Question

Triangle MNO and triangle PQR are shown on the coordinate plane. A triangle on the coordinate plane with vertices M at 1 comma 1, N at 3 comma 1, and O at 3 comma 4. A second triangle with vertices P at negative 2 comma negative 2, Q at negative 6 comma negative 2, and R at negative 6 comma negative 8. What sequence of transformations proves ΔMNO ~ ΔPQR? ΔMNO was rotated 180° clockwise about the origin, then dilated by a factor of 2 about the origin to form ΔPQR. ΔMNO was translated up 6 units, then dilated by a factor of 2 about the origin to form ΔPQR. ΔMNO was reflected across the x-axis, then dilated by a factor of 3 about the origin to form ΔPQR. ΔMNO was reflected across the y-axis, then dilated by a factor of 3 about the origin to form ΔPQR.

Answer 1

The correct sequence of transformations is the first one: ΔMNO was rotated 180° clockwise about the origin, then dilated by a factor of 2 about the origin to form ΔPQR.

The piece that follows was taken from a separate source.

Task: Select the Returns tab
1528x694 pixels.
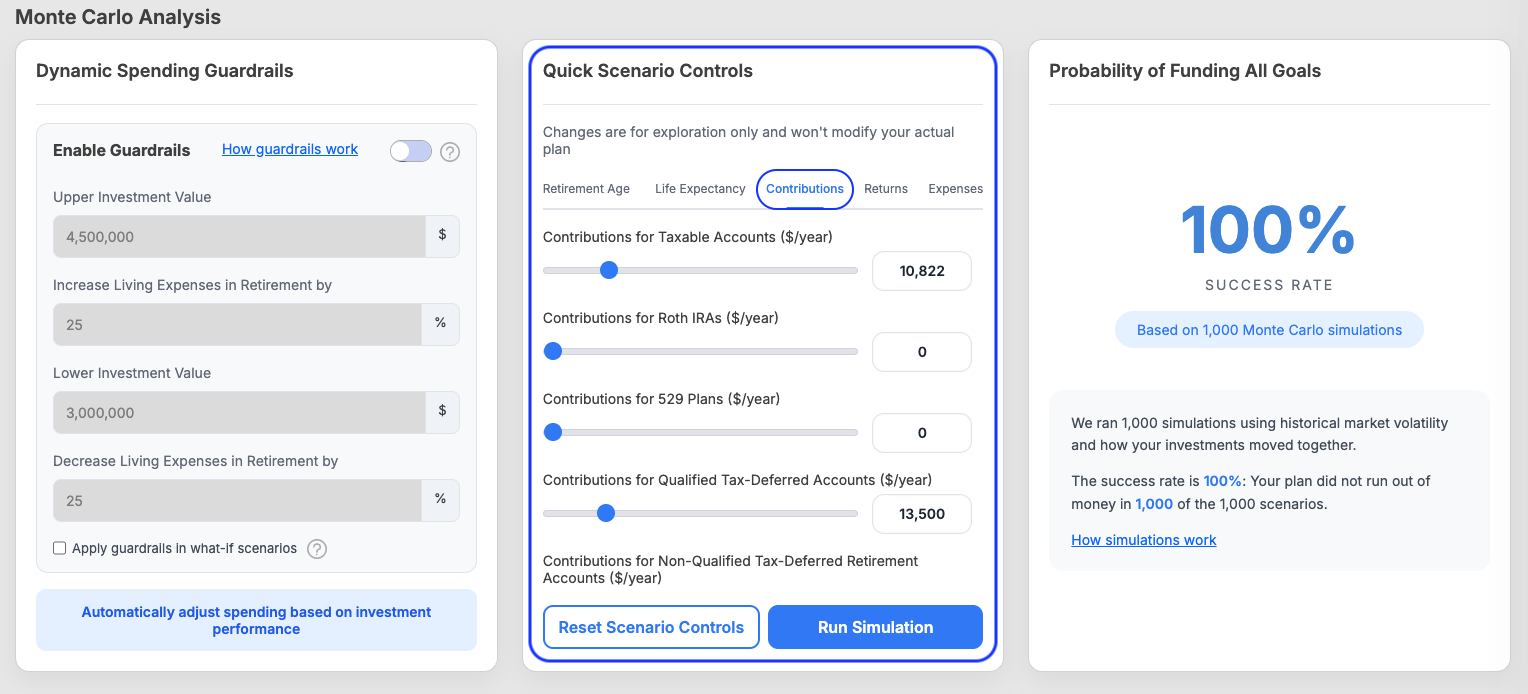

Triangle MNO is initially at M(1, 1), N(3, 1), and O(3, 4).

Triangle PQR is initially at P(-2, -2), Q(-6, -2), and R(-6, -8).

Now, let's go through each sequence of transformations:

Rotation 180° clockwise about the origin, then dilated by a factor of 2 about the origin: Rotate ΔMNO 180° clockwise about the origin: The new coordinates will be M'(1, 1) → (-1, -1), N'(3, 1) → (-3, -1), O'(3, 4) → (-3, -4).

Dilate the rotated triangle by a factor of 2 about the origin: The new coordinates will be M''(-1, -1) → (-2, -2), N''(-3, -1) → (-6, -2), O''(-3, -4) → (-6, -8).

This sequence of transformations matches the coordinates of ΔPQR, so ΔMNO ~ ΔPQR.